Biologie in het buitengebied

Biologie in het buitengebied

Het losweken van de grote groep lukt, ik vergeet mijn sceptisch thuisfront, dit gaat helemaal lukken: biologie is een mooi vak en in het buitengebied is veel te zien. Mijn zeven leerlingen, van de leeftijd waarop meisjes ineens een kop groter zijn dan jongens, krijgen hun opdrachten op papier en ze volgen gedwee, op naar de eerste van drie plekken waar vrijwillige deskundigen met opdrachten op ons wachten. Amper op weg vindt een jongen het klembord al best zwaar. 

Aan de slag 

De eerste deskundige is zoek, maar de docent weet raad: we gaan soorten zoeken. Veel staan op de handout maar vind je iets buiten de lijst, dan is dat nog mooier. Voor soorten kennen is er de app: mobieltje richten, knop drukken, aflezen, afstrepen op de lijst, volgende scoren, de bingo noemt de organisatie dit onderdeel. Een kleine helft is aan de slag, de rest is druk met elkaar.

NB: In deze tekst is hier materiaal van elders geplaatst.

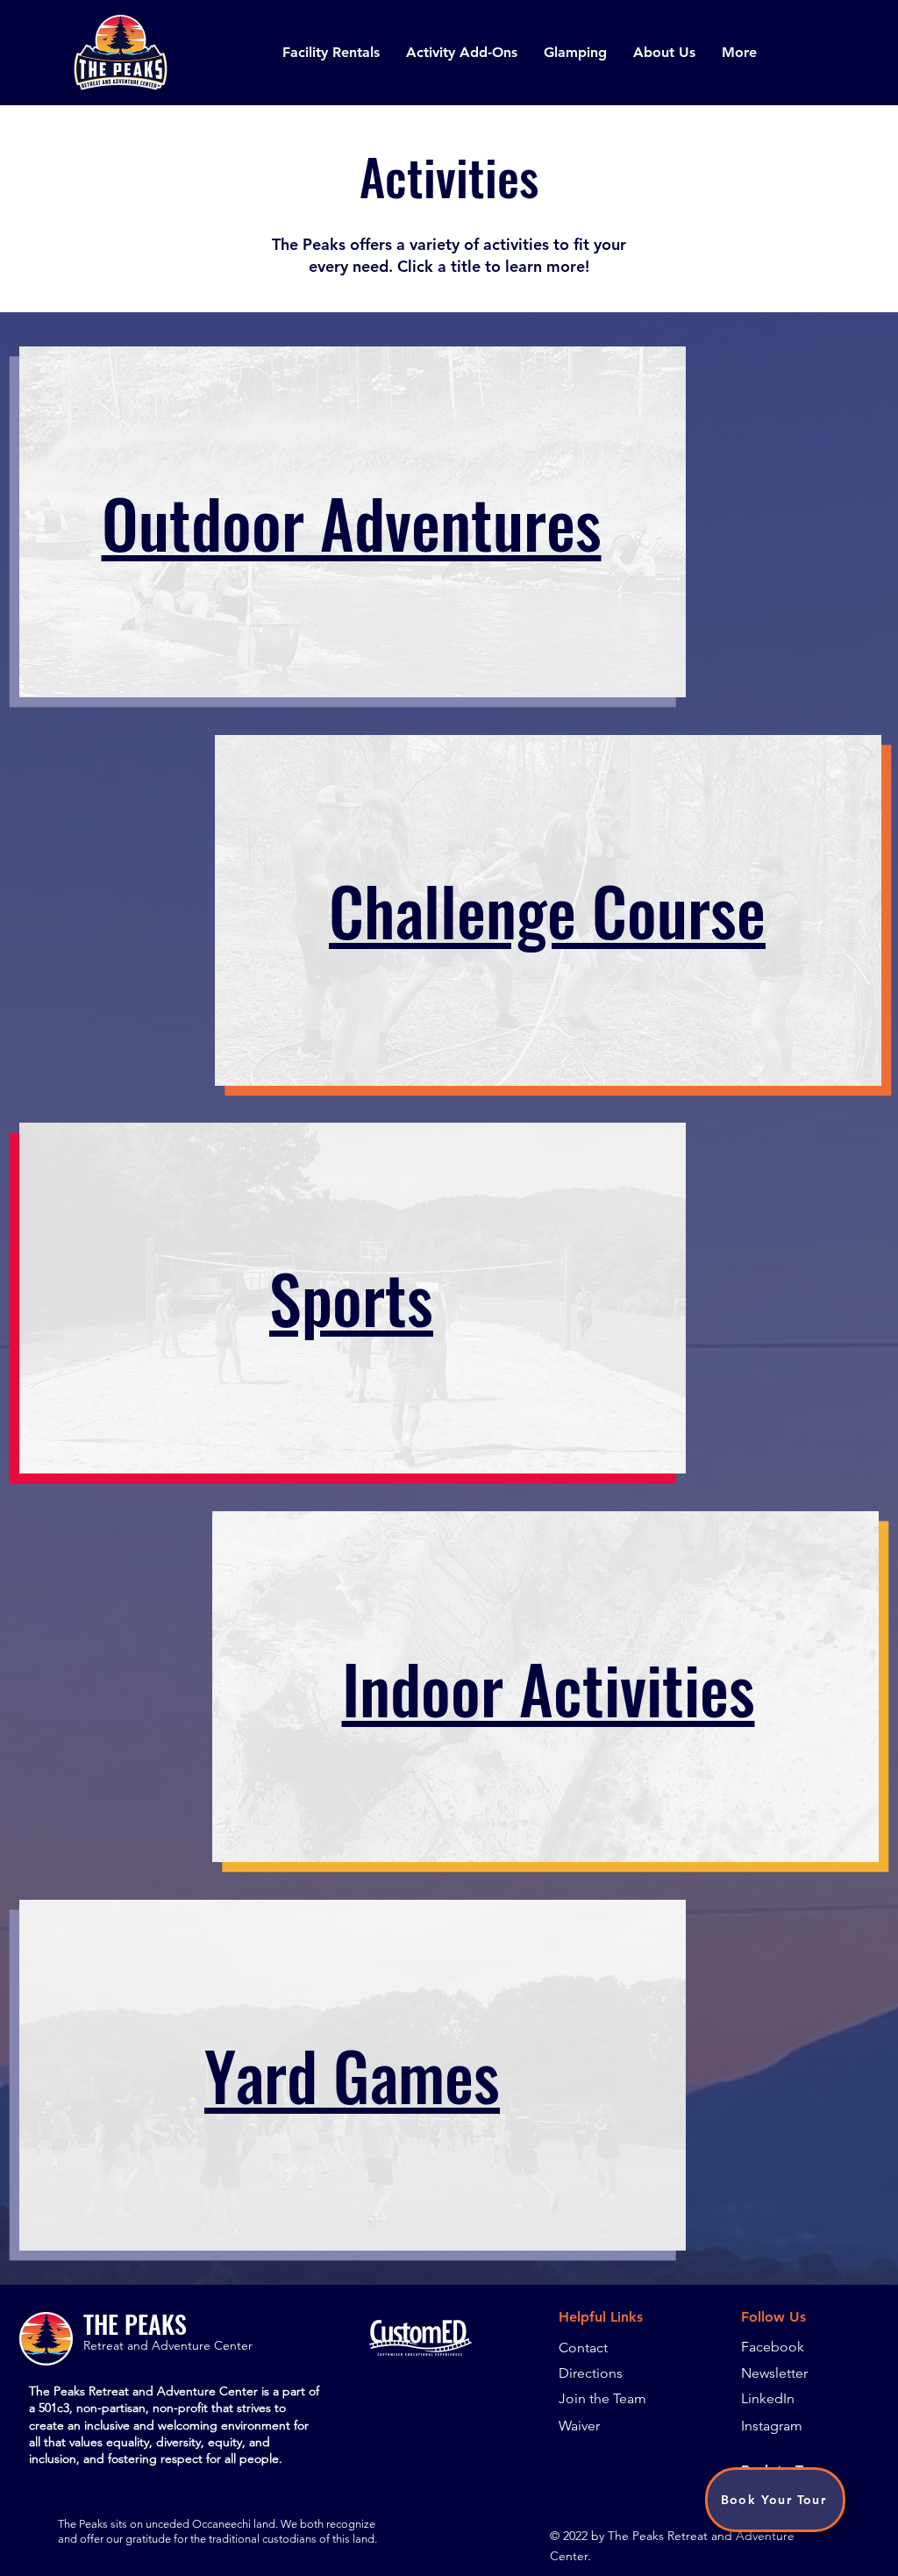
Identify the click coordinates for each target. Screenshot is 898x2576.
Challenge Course (547, 910)
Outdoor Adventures (352, 522)
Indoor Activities (548, 1688)
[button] (331, 53)
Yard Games (352, 2075)
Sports (351, 1297)
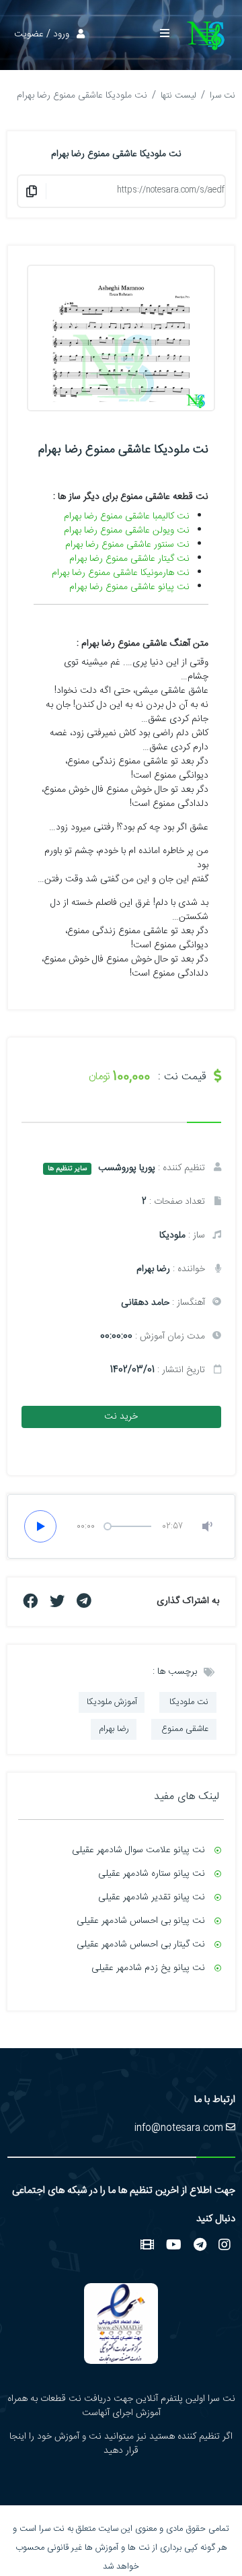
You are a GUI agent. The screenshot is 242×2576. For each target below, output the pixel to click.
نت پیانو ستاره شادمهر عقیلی (151, 1874)
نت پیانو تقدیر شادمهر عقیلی (151, 1897)
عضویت (29, 34)
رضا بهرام (114, 1729)
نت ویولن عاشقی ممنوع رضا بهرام (127, 530)
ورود (61, 34)
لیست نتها (178, 95)
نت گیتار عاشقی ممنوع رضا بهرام (129, 559)
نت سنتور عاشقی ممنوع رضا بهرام (127, 545)
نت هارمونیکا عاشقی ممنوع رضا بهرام (121, 573)
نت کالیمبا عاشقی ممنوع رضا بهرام (127, 516)
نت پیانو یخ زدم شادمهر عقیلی (148, 1968)
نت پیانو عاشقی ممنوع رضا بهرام (129, 587)
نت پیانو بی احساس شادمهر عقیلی (141, 1921)
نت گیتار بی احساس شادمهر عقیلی (141, 1944)
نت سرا (222, 95)
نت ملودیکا (187, 1702)
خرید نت (121, 1417)
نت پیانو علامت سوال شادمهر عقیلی (138, 1850)
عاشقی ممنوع (183, 1729)
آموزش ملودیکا (112, 1702)
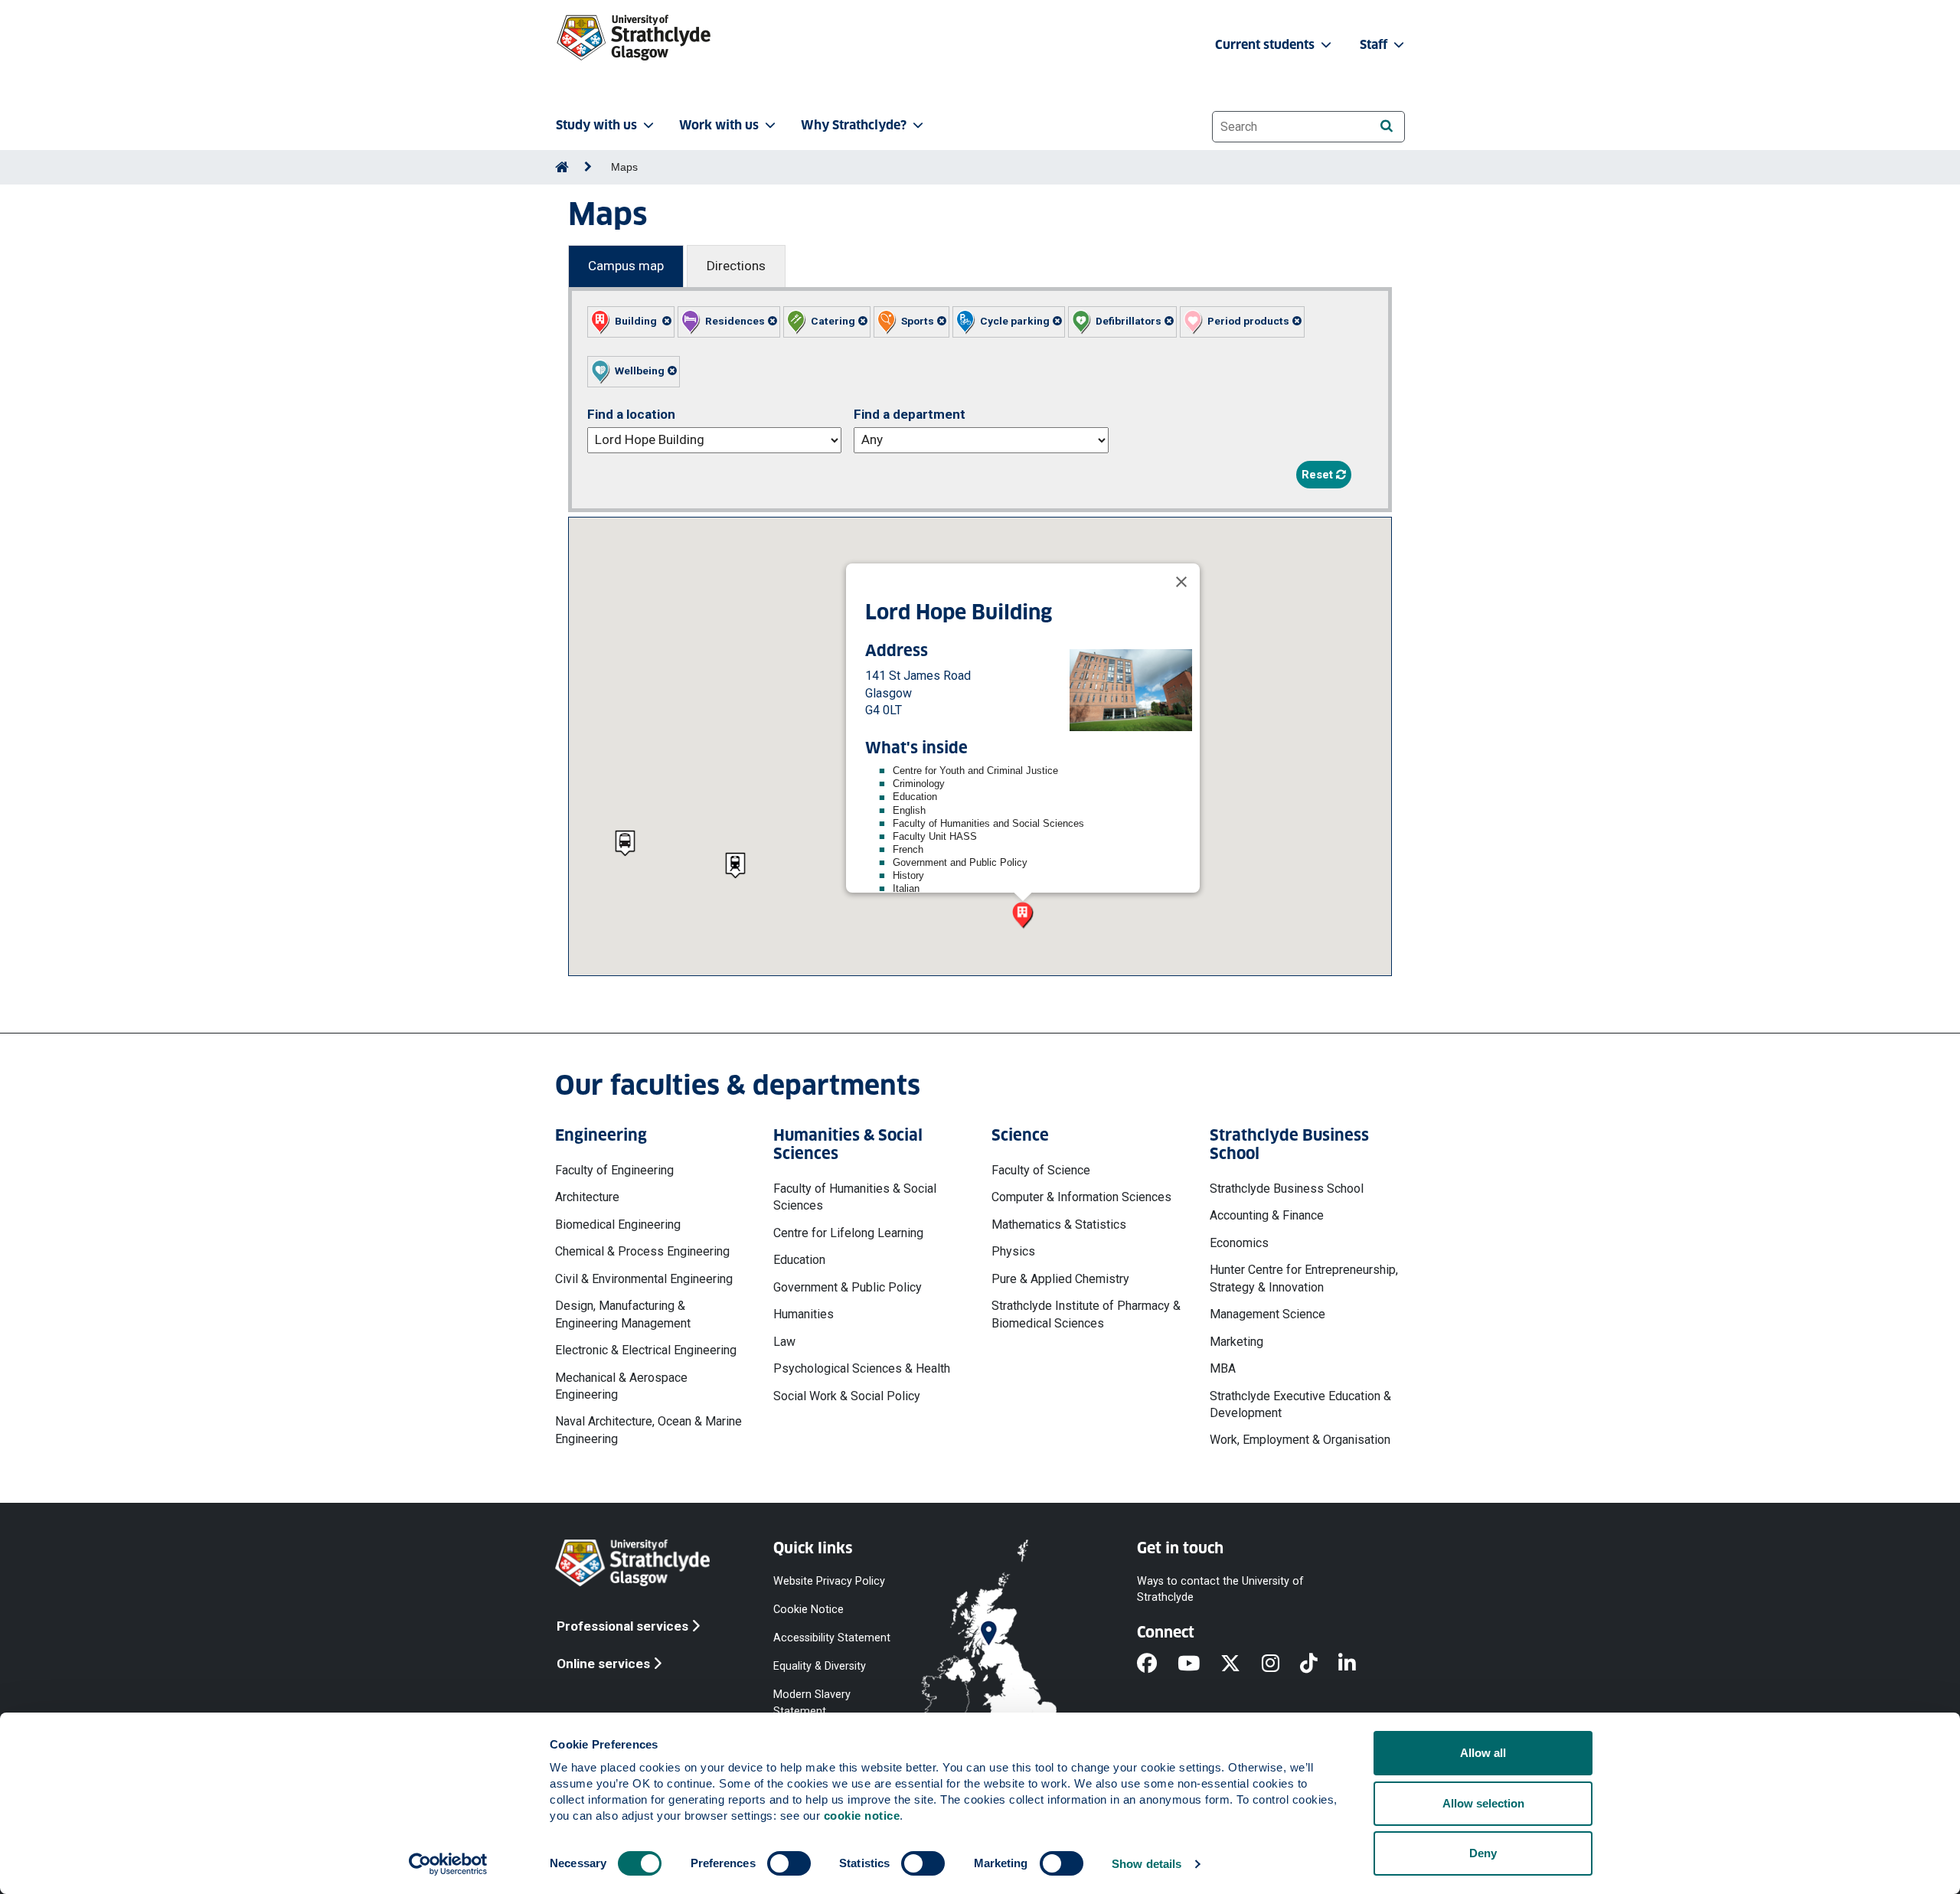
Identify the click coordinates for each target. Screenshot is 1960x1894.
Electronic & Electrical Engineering (646, 1350)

Overbodig wenst een wandelaar me sterkte. 

De app meldt de robinia pseudoacacia maar net als ik opper: zo leer je toch niks, herkent de scholier een tweede robinia, zonder technische interventie. Het beklijft! Papaver, die kennen ze, ze rennen erop af. Dwaalt eentje af, ik haal hem erbij: welke soort is dit? De meesten doen alsof ze de app niet hebben en schrijven soorten van elkaar over, iedereen heeft alles gezien. 

Contact kwijt 

De huizen achter de tweede deskundige, minder of meer waard dan een miljoen? is de dominante vraag in de groep. Bewoners kijken terug. Opdracht is: elementen in het landschap van boven schetsen. Alsof we erop neerkijken, ook de rivier en het meer? Goed begrepen, maar de rivier noemen we beek en het meer poel. Poel, dat is nieuw. Bewoners zien ons uitwaaieren. 

Verdere opdrachten verzanden als ze brood zoeken voor veronderstelde rivierkreeftjes, van invasieve exoten hebben ze gehoord. Soorten determineren, probeer ik, maar dat hebben ze nou wel gehad. Ik raak het contact kwijt en zie dat de tijd nog lang niet op is. We laten ze een kwartiertje praten en duwen en trekken, tot ze vragen wanneer het pauze is. 

Als de donder terug 

Dérde opdracht? Dat kan ik niet menen. Ze beloven een patatje als ik ze nu laat terugkeren. Eentje kan niet meer lopen, de volgende niet staan, de derde niet zitten, de arm doet nu écht zeer, waar is de wc? Ze gaan nauwelijks meer vooruit, alleen als een groot meisje een kleine jongen schopt komt er energie, achter de laanbomen verdwijnen er richting terugweg. De blijvers laat ik bellen: als de donder terugkomen! 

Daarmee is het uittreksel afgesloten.